# EXTRACT TO READ:
═══
The bluefin tuna, one of the world's most remarkable ocean creatures, is in trouble and needs your help. Overfishing is driving this mighty warm-blooded fish toward the brink of extinction, and yet many sushi restaurants continue to serve it.
The Bluefin Brigade was founded by the Center to reduce consumer demand for imperiled bluefin tuna. Please sign our pledge today not to eat bluefin tuna and to boycott restaurants that advertise it on their menu. Then use the tools in this toolbox to take more action.
Too often viewed only as sushi, the bluefin tuna is an extraordinary specimen of ocean wildlife, growing up to 10 feet long and weighing as much as 1,200 pounds. Unlike almost all fish, bluefin tuna can regulate their body temperature, which helps during their epic journeys across the ocean. With streamlined bodies and retractable fins, bluefin can bolt through the water at speeds of up to 50 miles per hour. Unfortunately, in January 2013 scientists released an assessment that estimated a 96.4 percent decline of Pacific bluefin tuna from unfished levels. The Atlantic bluefin tuna has declined by about 70 percent due to overfishing since 1970. And in spring 2010, the Atlantic bluefin took a hit at the height of its spawning season: Scientists estimate that BP's massive oil spill in the Gulf of Mexico killed 10 to 20 percent of juvenile western Atlantic bluefin.
═══
# PROVIDED MATERIAL:

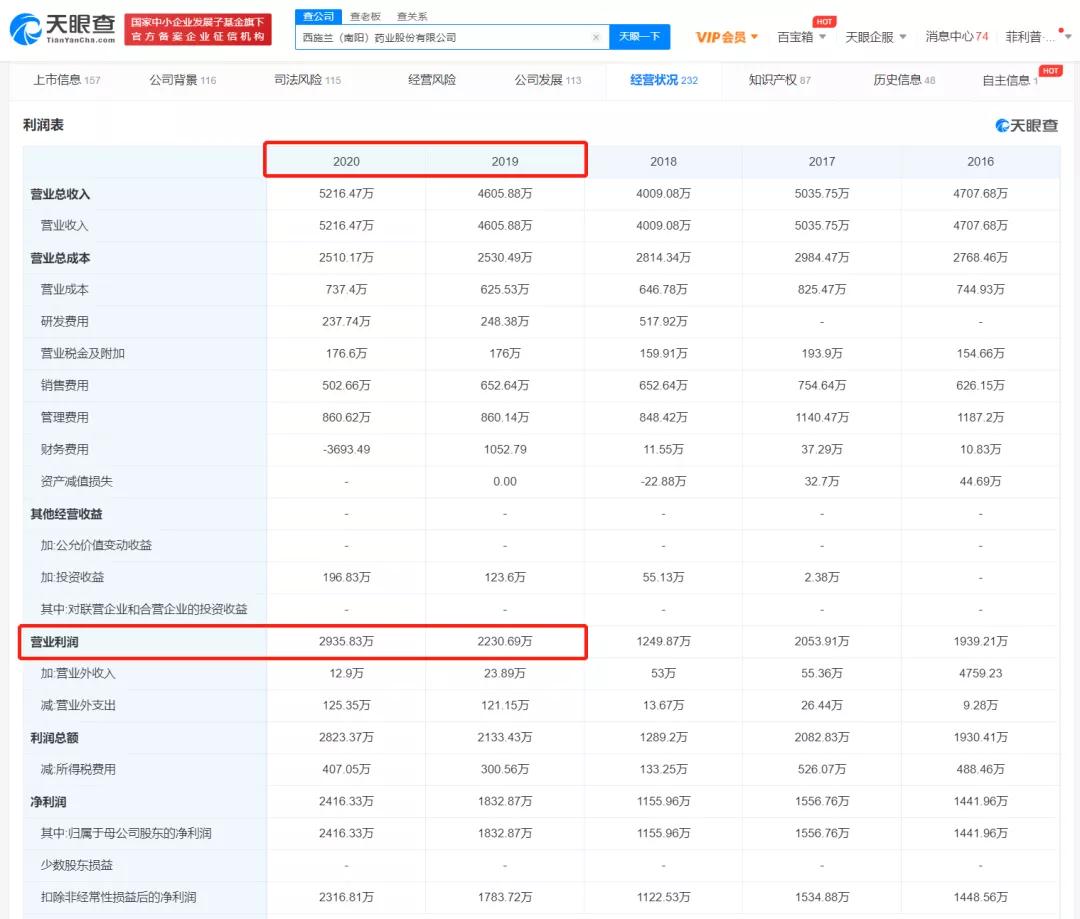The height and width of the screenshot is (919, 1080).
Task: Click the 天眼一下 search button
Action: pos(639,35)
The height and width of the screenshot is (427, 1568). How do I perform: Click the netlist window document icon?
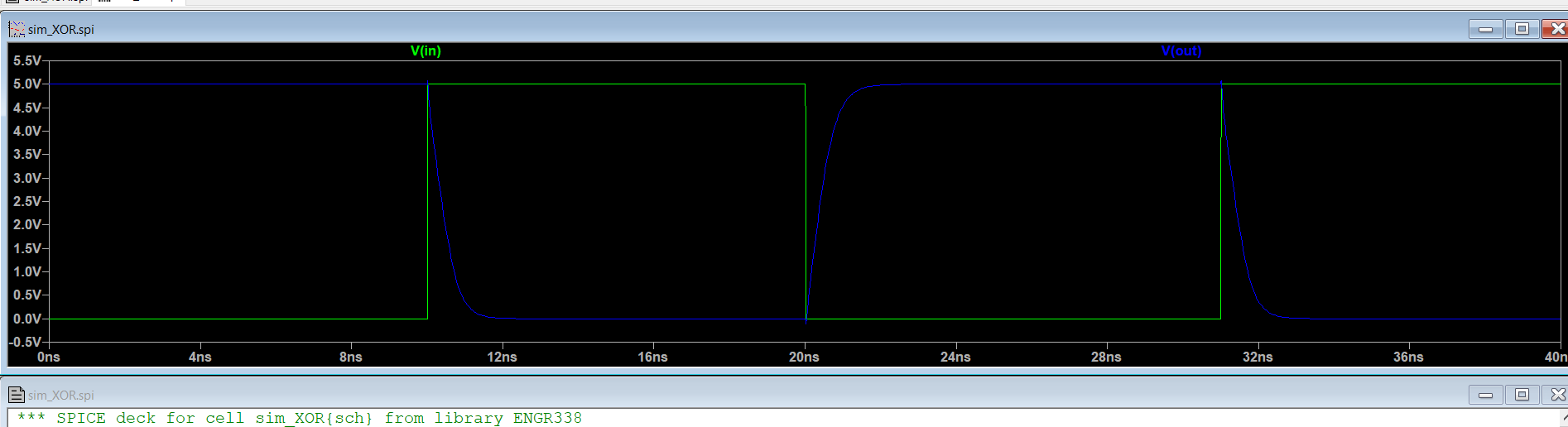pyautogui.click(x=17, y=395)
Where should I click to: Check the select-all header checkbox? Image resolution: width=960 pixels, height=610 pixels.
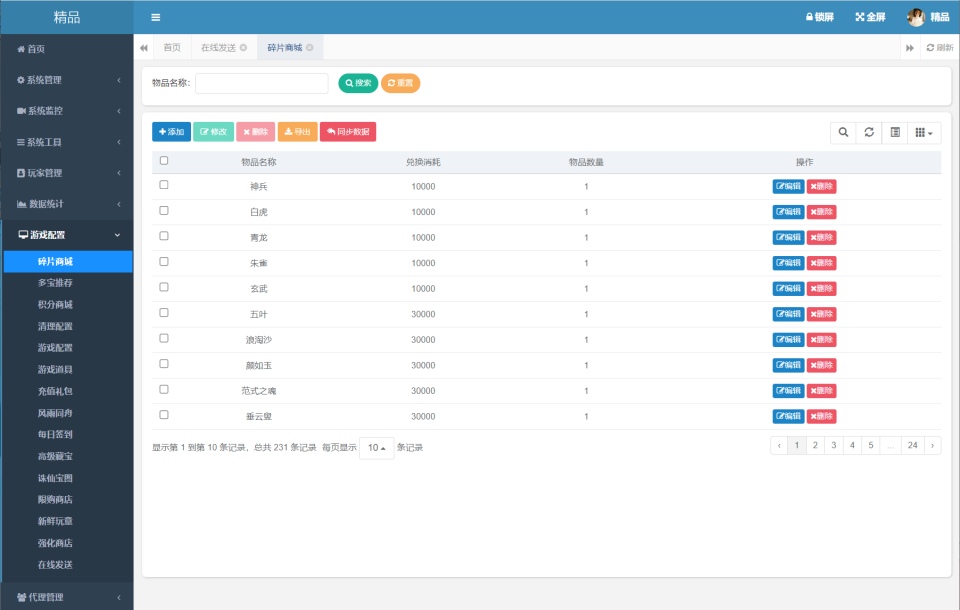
═══
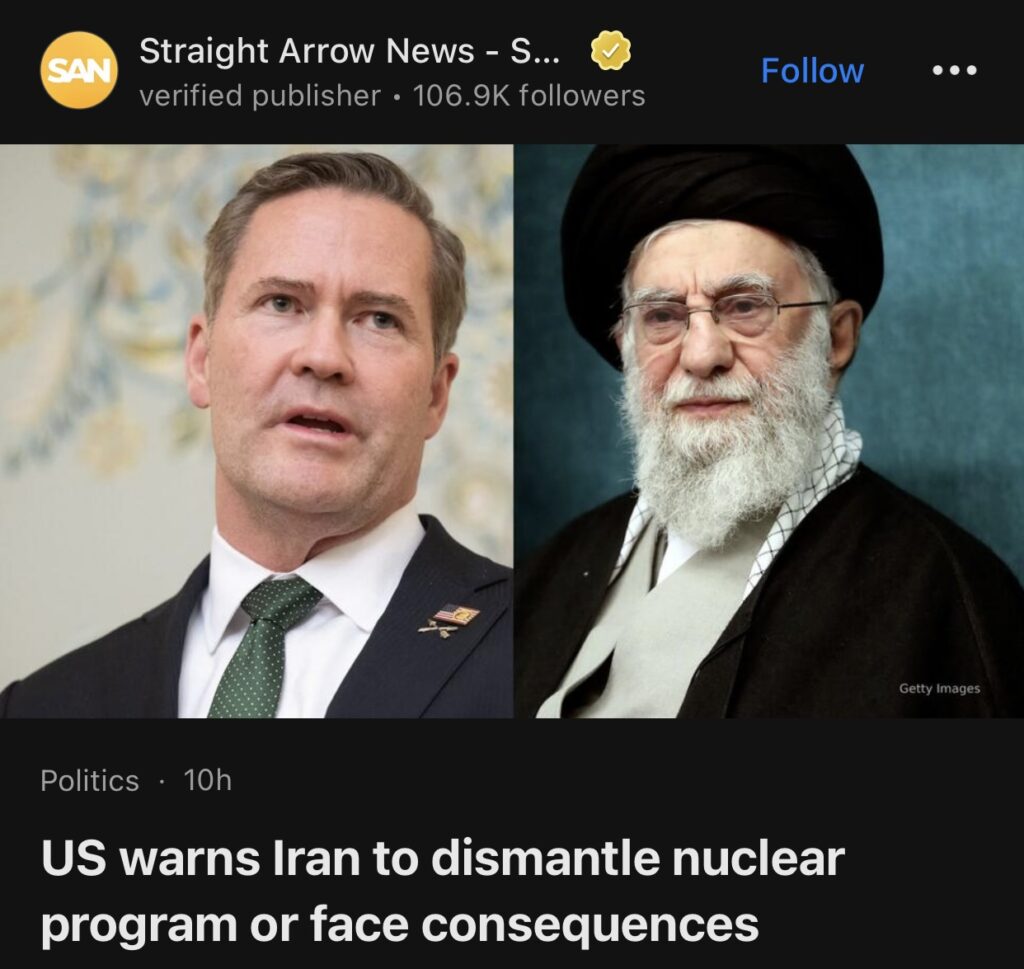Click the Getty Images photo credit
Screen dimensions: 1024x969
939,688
═══
# QUESTIONS TO ANSWER:
1 > What are all the percentage figures in the bluefin tuna text?
2 > Can you copy the bluefin tuna text word for word, starting with "The Bluefin Brigade" and going on through "take more action."?
3 > Carry the bluefin tuna text further, picking up after its last sentence.

# RESPONSE LIST:
1 > 96.4 percent; about 70 percent; 10 to 20 percent

2 >
The Bluefin Brigade was founded by the Center to reduce consumer demand for imperiled bluefin tuna. Please sign our pledge today not to eat bluefin tuna and to boycott restaurants that advertise it on their menu. Then use the tools in this toolbox to take more action.

3 >
In response to a Center for Biological Diversity petition, in 2011 the National Marine Fisheries Service added Atlantic bluefin tuna to the “species of concern” list and committed to reevaluating the effects of the oil spill on Atlantic bluefin in early 2013, in order to have more onformation available, and to then consider listing Atlantic bluefin tuna under the Endangered Species Act.